◆ WHAT TO DO
The entries are given below. Output each one unchanged.

◆ PROVIDED INFORMATION

■ ■ ■ ■ ■

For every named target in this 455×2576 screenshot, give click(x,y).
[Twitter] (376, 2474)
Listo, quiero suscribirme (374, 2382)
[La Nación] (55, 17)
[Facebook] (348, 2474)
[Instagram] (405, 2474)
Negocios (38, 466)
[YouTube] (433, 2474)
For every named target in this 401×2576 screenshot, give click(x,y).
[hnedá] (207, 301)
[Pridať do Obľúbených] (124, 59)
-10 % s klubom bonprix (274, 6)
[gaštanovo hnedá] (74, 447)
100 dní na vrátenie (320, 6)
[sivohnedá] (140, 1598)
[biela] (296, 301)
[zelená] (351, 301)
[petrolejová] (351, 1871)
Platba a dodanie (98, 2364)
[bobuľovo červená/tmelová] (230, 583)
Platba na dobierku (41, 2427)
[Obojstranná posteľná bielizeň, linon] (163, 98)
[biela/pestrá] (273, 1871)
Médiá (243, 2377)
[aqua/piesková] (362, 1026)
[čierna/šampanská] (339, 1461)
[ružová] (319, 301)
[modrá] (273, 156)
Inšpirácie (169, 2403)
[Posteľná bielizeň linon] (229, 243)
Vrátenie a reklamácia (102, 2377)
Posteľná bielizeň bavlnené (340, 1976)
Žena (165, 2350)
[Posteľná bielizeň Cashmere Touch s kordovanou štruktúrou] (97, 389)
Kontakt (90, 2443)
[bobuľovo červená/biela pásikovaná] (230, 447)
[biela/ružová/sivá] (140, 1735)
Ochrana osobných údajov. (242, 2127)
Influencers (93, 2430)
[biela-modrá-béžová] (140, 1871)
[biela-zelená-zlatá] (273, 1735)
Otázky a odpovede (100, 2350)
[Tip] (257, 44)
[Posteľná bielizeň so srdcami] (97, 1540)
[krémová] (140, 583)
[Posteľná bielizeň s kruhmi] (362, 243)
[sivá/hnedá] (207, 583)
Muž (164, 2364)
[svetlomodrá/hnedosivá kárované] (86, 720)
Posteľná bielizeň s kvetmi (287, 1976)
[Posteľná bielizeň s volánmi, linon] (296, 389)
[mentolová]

■ ■ ■ ■ ■

◆ EXERCISE ANSWER
For every named target in this 455×2576 screenshot, give click(x,y).
[Twitter] (376, 2474)
Listo, quiero suscribirme (374, 2382)
[La Nación] (55, 17)
[Facebook] (348, 2474)
[Instagram] (405, 2474)
Negocios (38, 466)
[YouTube] (433, 2474)
For every named target in this 401×2576 screenshot, give click(x,y).
[hnedá] (207, 301)
[Pridať do Obľúbených] (124, 59)
-10 % s klubom bonprix (274, 6)
[gaštanovo hnedá] (74, 447)
100 dní na vrátenie (320, 6)
[sivohnedá] (140, 1598)
[biela] (296, 301)
[zelená] (351, 301)
[petrolejová] (351, 1871)
Platba a dodanie (98, 2364)
[bobuľovo červená/tmelová] (230, 583)
Platba na dobierku (41, 2427)
[Obojstranná posteľná bielizeň, linon] (163, 98)
[biela/pestrá] (273, 1871)
Médiá (243, 2377)
[aqua/piesková] (362, 1026)
[čierna/šampanská] (339, 1461)
[ružová] (319, 301)
[modrá] (273, 156)
Inšpirácie (169, 2403)
[Posteľná bielizeň linon] (229, 243)
Vrátenie a reklamácia (102, 2377)
Posteľná bielizeň bavlnené (340, 1976)
Žena (165, 2350)
[Posteľná bielizeň Cashmere Touch s kordovanou štruktúrou] (97, 389)
Kontakt (90, 2443)
[bobuľovo červená/biela pásikovaná] (230, 447)
[biela/ružová/sivá] (140, 1735)
Ochrana osobných údajov. (242, 2127)
Influencers (93, 2430)
[biela-modrá-béžová] (140, 1871)
[biela-zelená-zlatá] (273, 1735)
Otázky a odpovede (100, 2350)
[Tip] (257, 44)
[Posteľná bielizeň so srdcami] (97, 1540)
[krémová] (140, 583)
[Posteľná bielizeň s kruhmi] (362, 243)
[sivá/hnedá] (207, 583)
Muž (164, 2364)
[svetlomodrá/hnedosivá kárované] (86, 720)
Posteľná bielizeň s kvetmi (287, 1976)
[Posteľná bielizeň s volánmi, linon] (296, 389)
[mentolová]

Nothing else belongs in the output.